In conclusion, Parsons sees religion and morality as effective means of keeping people in society in their place. She reasons that the rituals practiced by early culture, is discredited by ethnology as religion. She adds that overlooking the link between religion and morality in early culture may be due to weighing the practices of early culture against Western culture. Since the practices of some early cultures may not be judged as moral by Western standard, then ethnology questions whether early culture was moral. Parson sees this ethnocentric stand taken as a final attempt to “pull the wool over the eyes of ethnology.”
The article is well written, easily read and the concepts are clear.
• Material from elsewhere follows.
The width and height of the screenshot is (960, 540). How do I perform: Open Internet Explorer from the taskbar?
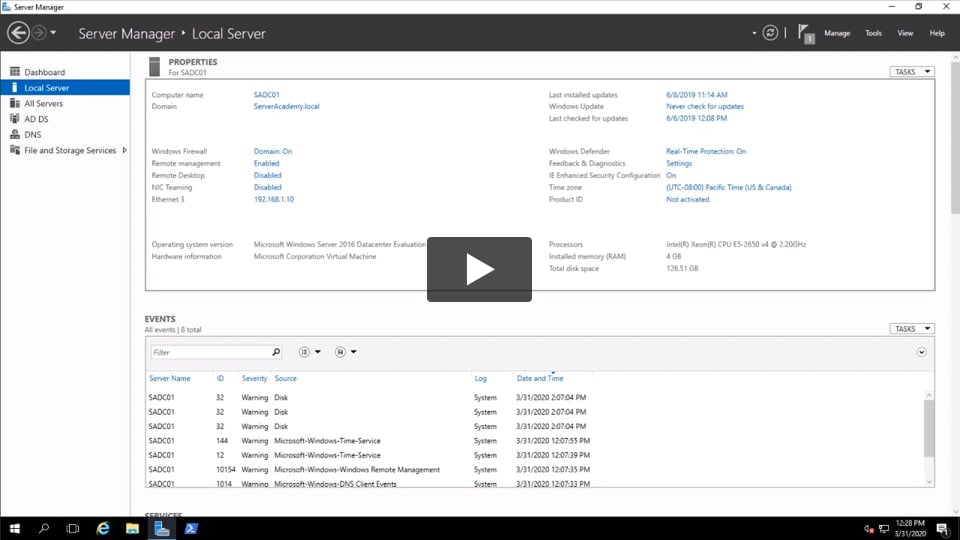tap(102, 528)
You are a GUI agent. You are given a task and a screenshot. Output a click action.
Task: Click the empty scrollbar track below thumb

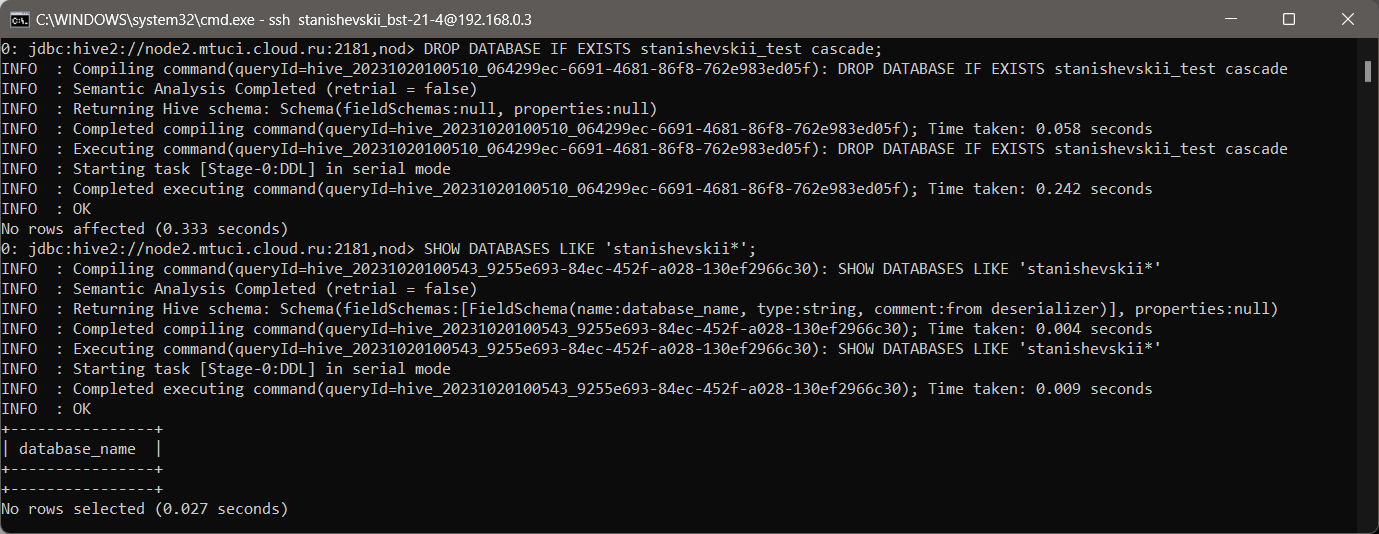coord(1367,300)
The author makes a very good argument and gives examples to prove her point.
CLARITY RATING: 5
DENISE PUGH Cleveland State University (Jeffrey P. Williams)
Parsons, Elsie Clews. Links between Religion and Morality in Early Culture. American Anthropologist 1915 Vol. 17:41-
Parsons, in the article “Links between Religion and Morality in Early Culture”, is progressing an argument for the historical particular. In looking at “early culture” in comparison to “civilization,” Parsons is making the claim that the morality so often attributed to civilization can also be found in “savage” cultures. This article is particularly significant because Parsons is arguing that the moral assessments of these early cultures are inherently based on a model that is constructed of primarily European notions. In order to illustrate this point Parsons uses several morality tales from several different indigenous groups (or early cultures) to examine the punitive and cause/effect relationship in these societies. Often times these morality tales are informed and or motivated by parental concerns about the curiosities of childhood. Other times the morality tales are employed as societal means by which to govern, maintain and sometimes reinforce cultural beliefs and tradition in membership. Interestingly, Parsons thinks it problematic that anthropology was looking at cultures comparatively or with western ideals as measuring stick The article is very useful anyone interested in themes of cultural relativism.
CLARITY:5
ARKEY ADAMS York University. Toronto (Naomi Adelson)
Peabody, Charles. Certain Further Experiments in Synaesthesia. American Anthropologist 1915. Vol. 17:143-155.
In this article, Peabody discusses a questionnaire that was sent out and summarizes the results obtained from it. The questions dealt with spatial relationships and the understanding of abstract ideas. For example, how the numbers form 1-50 appear, or the days of the week, month and year appear on a sheet of paper. The author catalogues the responds with terminology of, straight or broken lines(further divided depending on the direction), and that of circles (again, divided depending on the direction). The author categorizes the responses and uses tables to help in explaining the results. These tables are then further expanded to include raw totals, percentages and ones showing the importance of unusual figures vs. the rest of the answers.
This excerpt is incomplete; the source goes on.